By Marcus Gilmer in News on Jan 12, 2010 3:20PM

The U.S. Supreme Court has set this Friday, January 15, as the day it will consider the lawsuit against the state of Illinois to close the locks on Chicago-area waterways to prevent the spread of Asian carp into the Great Lakes. The Court will consider the case in closed conference. The lawsuit was filed by the state of Michigan with Minnesota, Wisconsin, Indiana, Ohio, and New York jumping on board. Even the Canadian province of Ontario is getting involved. The SCOTUS was originally slated to take up the carp case last Friday but delayed it for a week.

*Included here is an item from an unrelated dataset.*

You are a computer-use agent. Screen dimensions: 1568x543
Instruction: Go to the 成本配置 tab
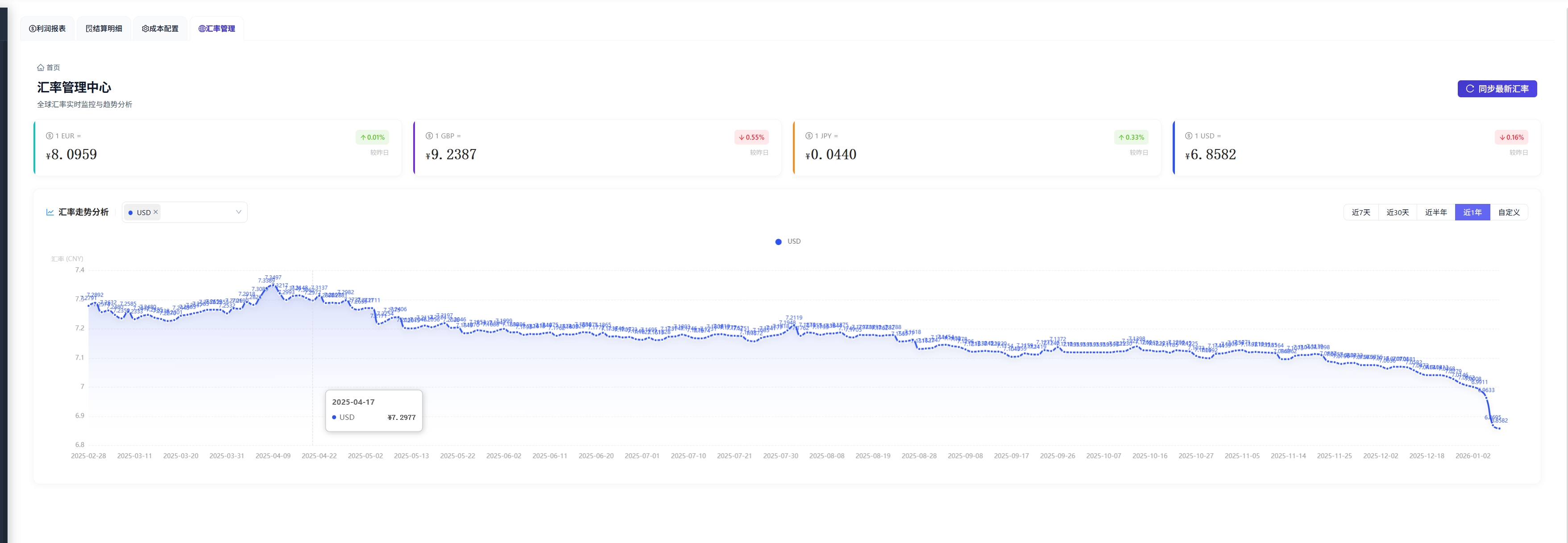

Michigan is arguing that leaving the shipping canals and locks open, allowing the Asian Carp to get into the Great Lakes, would greatly damage the ecology of the Great Lakes as well as the economy of the Great Lake states, particularly in the areas of commercial and sport fishing. The State of Illinois - along with the City of Chicago, the Metropolitan Water Reclamation District of Chicago, and the federal government - says that closing the locks will greatly harm Chicago's economy and wouldn't necessarily prevent the spread of the carp into the Great Lakes. Minnesota Public Radio reports:

Michigan contends it will suffer a serious blow to its economy if the fishery collapses, while Chicago-area shipping interests that rely on the canals argue they will bear a similar hardship if they close.

Closing the canals would block well over a billion dollars worth of goods each year, said Anne Davis Burns, vice president of public affairs and communications for the American Waterways Operators. The group is a national trade association for the American tugboat, tow-boat and barge industry.

"We see that as a potential man-made disaster for the Great Lakes and the Midwest region," Burns said.

The SCOTUS could issue its ruling as early as Friday afternoon (Monday is Martin Luther King, Jr. Day, a federal holiday). The SCOTUS will either grant Michigan's request for a temporary injunction to close the locks, set a date for open hearings, or dismiss the suit.